Hacker News new | ask | show | jobs
by mgrund 30 days ago
I was under the impression that swe-bench (and I guess most other benchmarks) were supposed to be run offline?

I get that you may accidentally include something in local git history, but it feels off to me to run these kinds of benchmarks online.

3 comments

The article has this to say:

> Blocking web access outright would indeed prevent this, but isn’t possible as many benchmarks do require network access to download resources and hit relevant APIs to solve the task - the example above requires a video download from YouTube. Even if this weren’t the case, searching the web for context is a vital agent capability, so blocking it would stray from the downstream agent experience we wish to measure.

swe-bench is a standardized evaluation suite so that's why I'm asking - hopefully there are well-defined criteria on whether this is an open/closed book benchmark.

As I understand it, it is designed to evaluate the LM itself and not agentic systems with online access (very high likelihood of unintentional cheating/solution leaking).
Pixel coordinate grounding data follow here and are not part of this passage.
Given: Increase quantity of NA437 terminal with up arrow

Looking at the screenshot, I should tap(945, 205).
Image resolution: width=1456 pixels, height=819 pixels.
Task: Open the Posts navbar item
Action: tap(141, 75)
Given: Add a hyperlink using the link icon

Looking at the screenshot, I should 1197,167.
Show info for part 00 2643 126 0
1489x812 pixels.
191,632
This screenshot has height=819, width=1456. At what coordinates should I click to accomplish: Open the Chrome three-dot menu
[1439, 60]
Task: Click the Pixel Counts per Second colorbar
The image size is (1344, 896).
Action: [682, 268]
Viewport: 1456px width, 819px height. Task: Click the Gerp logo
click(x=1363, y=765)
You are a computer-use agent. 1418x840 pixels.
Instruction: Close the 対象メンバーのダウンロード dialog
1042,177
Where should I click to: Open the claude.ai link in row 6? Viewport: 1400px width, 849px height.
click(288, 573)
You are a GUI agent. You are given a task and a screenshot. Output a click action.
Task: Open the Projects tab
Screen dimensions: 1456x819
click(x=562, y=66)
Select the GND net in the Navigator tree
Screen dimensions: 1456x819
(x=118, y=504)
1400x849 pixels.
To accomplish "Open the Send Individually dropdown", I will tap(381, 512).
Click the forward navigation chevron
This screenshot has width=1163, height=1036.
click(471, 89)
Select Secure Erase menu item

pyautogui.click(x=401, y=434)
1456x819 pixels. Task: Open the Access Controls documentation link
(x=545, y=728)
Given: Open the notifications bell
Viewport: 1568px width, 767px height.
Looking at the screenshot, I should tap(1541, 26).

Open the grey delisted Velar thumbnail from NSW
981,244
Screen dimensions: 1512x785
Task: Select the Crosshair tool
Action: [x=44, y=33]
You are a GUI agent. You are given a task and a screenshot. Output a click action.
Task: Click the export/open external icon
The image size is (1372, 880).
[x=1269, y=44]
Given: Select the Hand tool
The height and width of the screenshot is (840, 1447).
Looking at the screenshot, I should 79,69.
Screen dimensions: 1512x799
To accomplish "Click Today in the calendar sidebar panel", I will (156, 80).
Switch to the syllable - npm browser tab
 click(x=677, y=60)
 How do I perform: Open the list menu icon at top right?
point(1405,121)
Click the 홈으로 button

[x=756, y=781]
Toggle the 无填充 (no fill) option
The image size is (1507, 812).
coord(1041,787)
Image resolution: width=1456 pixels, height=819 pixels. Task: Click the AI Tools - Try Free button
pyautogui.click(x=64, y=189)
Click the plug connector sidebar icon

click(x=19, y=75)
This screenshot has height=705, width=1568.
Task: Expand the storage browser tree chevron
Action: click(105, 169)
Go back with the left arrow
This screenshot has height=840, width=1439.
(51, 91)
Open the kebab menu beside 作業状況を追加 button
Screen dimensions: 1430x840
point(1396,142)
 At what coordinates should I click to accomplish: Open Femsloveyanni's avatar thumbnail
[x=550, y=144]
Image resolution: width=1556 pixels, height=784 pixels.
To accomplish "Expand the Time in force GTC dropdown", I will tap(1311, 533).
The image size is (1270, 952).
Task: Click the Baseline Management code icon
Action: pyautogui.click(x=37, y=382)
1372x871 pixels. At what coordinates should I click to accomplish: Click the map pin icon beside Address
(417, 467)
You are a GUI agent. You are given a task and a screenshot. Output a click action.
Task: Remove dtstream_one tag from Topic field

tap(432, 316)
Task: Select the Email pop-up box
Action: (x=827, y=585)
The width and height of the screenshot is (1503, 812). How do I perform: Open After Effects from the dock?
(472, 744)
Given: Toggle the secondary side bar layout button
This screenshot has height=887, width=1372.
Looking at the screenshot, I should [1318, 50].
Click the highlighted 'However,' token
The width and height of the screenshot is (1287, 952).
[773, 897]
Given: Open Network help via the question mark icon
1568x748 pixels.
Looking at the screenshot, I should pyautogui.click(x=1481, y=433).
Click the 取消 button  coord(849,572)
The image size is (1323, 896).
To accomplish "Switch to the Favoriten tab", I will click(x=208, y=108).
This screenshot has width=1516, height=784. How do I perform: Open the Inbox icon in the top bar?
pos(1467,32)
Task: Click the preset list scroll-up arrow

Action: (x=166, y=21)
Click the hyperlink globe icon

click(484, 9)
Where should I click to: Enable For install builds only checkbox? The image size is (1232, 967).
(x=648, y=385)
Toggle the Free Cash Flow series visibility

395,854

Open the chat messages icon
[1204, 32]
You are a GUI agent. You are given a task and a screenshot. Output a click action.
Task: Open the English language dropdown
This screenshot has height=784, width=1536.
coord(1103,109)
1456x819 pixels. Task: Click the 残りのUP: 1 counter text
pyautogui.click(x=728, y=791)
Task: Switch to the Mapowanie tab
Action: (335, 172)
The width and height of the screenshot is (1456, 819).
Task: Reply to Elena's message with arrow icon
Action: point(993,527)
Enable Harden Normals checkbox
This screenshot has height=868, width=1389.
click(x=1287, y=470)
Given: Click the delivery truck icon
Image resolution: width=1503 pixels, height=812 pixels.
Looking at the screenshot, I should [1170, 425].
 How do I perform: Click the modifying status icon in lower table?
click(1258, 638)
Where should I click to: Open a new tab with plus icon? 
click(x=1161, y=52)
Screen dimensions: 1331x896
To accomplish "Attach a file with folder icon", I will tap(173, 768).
The paper and docs are not super clear on the concrete requirements (although reproducibility is emphasized which goes against online access). So I was hoping for someone with more familiarity to chip in.

Obviously not a problem for internal evaluations, but for fair scoreboard submissions it matters. It's not a matter of whether internet searches are useful, but rather what the benchmark is intended to benchmark.

Some, like TerminalBench-2.0, requires web access for some tasks.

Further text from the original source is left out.